Before Thanksgiving the local leftists here decided to raise money for Oxfam by bringing in a speaker who made an extraordinarily stupid claim — that the reason people starve in the developing world is because people eat so much food in the developed world. Carol Fenley, an advocate for homeless people who took her children and moved into a homeless shelter after a religious epiphany more than a decade ago, claimed that people starve around the world because of the developed world’s focus on “excess” and that the “enemy isn’t Iraq or Communism, it is our own greed.”
During the question and answer period I asked Ms. Fenley to elucidate how greed and excess, rather than xenophobic Communism, caused famine in North Korea. Or how greed and excess were responsible for Ethiopia’s continuing problems. Her answer each time was that she was not an expert on the international food situation, leaving one to wonder then how she concluded greed and excess were the cause of food shortages in the developing world.

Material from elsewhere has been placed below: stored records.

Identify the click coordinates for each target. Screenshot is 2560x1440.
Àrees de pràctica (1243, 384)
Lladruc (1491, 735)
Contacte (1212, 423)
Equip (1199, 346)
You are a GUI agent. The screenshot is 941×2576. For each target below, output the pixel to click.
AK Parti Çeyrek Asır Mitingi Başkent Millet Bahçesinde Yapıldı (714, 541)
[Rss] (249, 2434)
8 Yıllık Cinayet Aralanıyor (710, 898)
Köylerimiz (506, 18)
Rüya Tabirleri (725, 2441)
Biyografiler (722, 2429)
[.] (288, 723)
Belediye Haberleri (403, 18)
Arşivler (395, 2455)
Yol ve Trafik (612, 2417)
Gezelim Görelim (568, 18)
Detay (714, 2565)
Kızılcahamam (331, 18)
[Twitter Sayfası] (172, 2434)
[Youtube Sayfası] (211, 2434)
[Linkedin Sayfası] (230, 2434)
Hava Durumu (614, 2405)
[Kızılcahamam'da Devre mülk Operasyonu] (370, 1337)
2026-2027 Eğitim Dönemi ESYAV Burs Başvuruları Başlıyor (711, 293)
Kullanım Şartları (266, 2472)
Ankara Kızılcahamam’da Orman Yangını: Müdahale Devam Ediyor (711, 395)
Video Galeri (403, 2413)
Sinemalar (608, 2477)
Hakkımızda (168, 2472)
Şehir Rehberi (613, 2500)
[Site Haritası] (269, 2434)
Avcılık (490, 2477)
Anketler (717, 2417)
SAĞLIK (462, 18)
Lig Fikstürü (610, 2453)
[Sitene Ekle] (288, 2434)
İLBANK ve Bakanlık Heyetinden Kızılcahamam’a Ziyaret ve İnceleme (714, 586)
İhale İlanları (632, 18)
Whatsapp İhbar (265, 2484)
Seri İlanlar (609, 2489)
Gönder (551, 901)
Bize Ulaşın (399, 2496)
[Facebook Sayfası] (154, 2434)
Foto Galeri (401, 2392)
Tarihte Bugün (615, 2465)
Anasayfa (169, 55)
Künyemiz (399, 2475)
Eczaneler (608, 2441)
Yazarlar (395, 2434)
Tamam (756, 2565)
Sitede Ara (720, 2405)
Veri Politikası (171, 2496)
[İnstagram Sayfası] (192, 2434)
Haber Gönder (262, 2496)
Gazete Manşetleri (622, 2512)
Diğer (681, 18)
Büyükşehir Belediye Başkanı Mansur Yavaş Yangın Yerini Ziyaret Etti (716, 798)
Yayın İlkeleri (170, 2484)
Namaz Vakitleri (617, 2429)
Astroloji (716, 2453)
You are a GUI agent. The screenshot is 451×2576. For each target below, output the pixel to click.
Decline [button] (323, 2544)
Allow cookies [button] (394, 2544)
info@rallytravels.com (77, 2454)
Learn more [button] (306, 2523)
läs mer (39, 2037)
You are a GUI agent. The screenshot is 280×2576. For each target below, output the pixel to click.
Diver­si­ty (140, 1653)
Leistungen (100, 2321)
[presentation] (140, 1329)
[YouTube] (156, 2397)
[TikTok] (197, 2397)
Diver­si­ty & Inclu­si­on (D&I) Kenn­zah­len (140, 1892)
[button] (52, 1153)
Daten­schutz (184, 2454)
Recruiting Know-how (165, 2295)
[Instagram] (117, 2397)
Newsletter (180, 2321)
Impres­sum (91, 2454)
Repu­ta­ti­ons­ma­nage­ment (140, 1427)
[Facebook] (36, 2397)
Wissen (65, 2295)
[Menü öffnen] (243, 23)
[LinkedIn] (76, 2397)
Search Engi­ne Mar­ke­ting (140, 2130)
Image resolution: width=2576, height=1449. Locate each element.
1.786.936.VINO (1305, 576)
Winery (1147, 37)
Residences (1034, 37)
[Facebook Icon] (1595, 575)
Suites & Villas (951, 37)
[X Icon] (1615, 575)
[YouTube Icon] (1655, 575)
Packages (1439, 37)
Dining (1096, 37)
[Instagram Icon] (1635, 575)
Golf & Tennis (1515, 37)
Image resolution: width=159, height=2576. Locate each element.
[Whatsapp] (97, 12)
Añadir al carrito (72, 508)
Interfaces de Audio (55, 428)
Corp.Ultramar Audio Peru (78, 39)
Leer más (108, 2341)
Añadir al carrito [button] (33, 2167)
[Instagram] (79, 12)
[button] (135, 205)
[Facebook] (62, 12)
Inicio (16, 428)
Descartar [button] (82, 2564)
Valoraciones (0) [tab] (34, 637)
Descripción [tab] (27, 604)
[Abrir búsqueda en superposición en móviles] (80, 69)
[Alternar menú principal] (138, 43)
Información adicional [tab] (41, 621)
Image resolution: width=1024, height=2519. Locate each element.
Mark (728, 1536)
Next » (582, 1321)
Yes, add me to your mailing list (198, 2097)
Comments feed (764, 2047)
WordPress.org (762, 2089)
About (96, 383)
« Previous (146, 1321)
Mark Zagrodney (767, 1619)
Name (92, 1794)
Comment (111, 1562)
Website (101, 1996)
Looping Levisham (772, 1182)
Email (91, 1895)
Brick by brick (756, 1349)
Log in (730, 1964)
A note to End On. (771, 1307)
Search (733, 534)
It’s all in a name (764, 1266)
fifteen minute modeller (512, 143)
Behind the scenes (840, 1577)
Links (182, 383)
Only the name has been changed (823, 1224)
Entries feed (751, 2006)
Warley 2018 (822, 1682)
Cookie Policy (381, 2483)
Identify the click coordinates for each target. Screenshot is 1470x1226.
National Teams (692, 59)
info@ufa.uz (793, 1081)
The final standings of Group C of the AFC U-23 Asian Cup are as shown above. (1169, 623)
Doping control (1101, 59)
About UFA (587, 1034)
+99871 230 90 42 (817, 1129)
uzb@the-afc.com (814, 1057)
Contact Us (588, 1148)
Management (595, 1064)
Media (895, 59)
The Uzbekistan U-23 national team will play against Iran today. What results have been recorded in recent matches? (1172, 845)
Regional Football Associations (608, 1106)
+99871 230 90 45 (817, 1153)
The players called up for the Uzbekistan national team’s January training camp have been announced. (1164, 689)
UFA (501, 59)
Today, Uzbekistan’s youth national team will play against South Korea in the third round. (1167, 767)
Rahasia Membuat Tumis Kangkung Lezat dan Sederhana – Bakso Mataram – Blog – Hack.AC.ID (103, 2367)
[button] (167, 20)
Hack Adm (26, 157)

Of course it is the internal policies of the governments of the developing world which are responsible for most of the suffering in those nations. Skipping dessert will do nothing to free North Korea of totalitarianism or end decades of madness in Ethiopia. Which brings me to the main lesson. Like many activists, Fenley places her faith in action, saying, “doing nothing guarantees absolutely nothing.” But doing nothing is often better than doing something out of ignorance of the facts merely to satisfy our psychological desire to see some activity.